こちら側(人間の側)の問題を、それ自体としてではなく、「関係の問題」として把握しようとします。具体的にテキストの言葉を再度引用すると以下はそのことを示しています。
わたしたちが神を愛したのではなく、神がわたしたちを愛して、わたしたちの罪を償ういけにえとして、御子をお遣わしになりました。
ヨハネ第一の手紙 4:10
神は愛です。愛にとどまる人は、神の内にとどまり、神もその人の内にとどまってくださいます。
ヨハネ第一 の手紙 4:16
ここでは「真理契機」の優先性が語られています。しかしそれは「体得契機」の逆説的優先性を媒介しているがゆえのことなのです。

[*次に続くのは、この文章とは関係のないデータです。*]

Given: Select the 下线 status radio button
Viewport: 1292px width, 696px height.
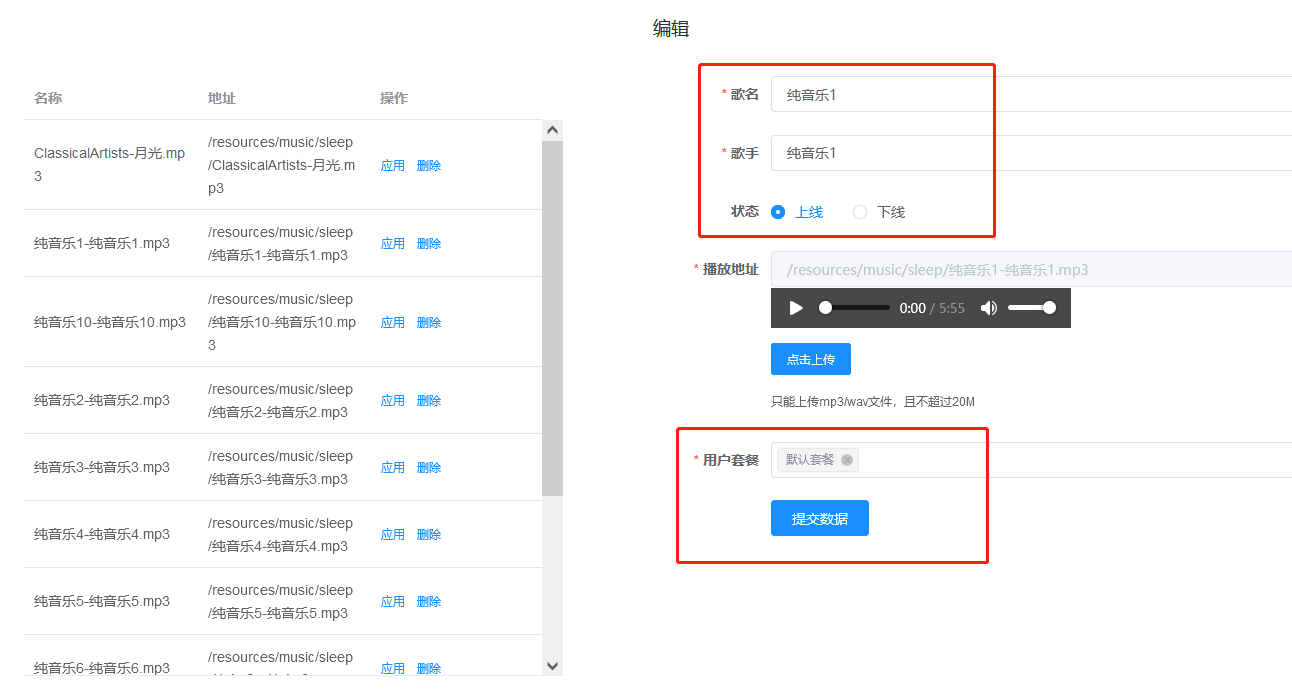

この、逆説的優先性をのべているのが4章11節から18節の箇所です。
5、「愛し合う」ことは倫理命題としては、「出来ない」「挫折」「絶望」「不可能」を通過しますが、信仰命題としては「生かされている」「愛の現実を体験している」 という事になります。
愛する者たち、わたしがあなたがたに書いているのは、新しい掟ではなく、あなたがたが初めから受けていた古い掟です。…しかし、わたしは新しい掟として書いています。…闇が去って、既にまことの光が輝いているからです。
ヨハネ第一の手紙 2:7-8
ヨハネの手紙での旧約からの引用の唯一が「カインの弟殺し」(創世記 4:1)です。
愛の対極は人殺し、富の独占は神の愛に反する、口先だけでは愛はない、といったこの世の闇の現実としてこの段落では述べられています。

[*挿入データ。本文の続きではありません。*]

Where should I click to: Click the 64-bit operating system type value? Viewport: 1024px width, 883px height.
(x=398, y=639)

イエスが命を捨てたこと(ヨハネ福音書 10:11 羊のために命を捨てる羊飼い。ヨハネ福音書 3:16 独り子をお与えになる神の愛)を根拠にする時、世の闇が現実であると同時に「愛」は先行する出来事として「事実」なのです。互いに愛し合うことは「ベき」ことであると同時に「出来る」ことなのです。
子たちよ、言葉や口先だけではなく、行いをもって誠実に愛し合おう
ヨハネ第一の手紙 3:18
は、呼び掛ける主体(イエス)のある促し(新しい教え)なのです。少なくともキリスト教を倫理として捉えることからは解放されたい。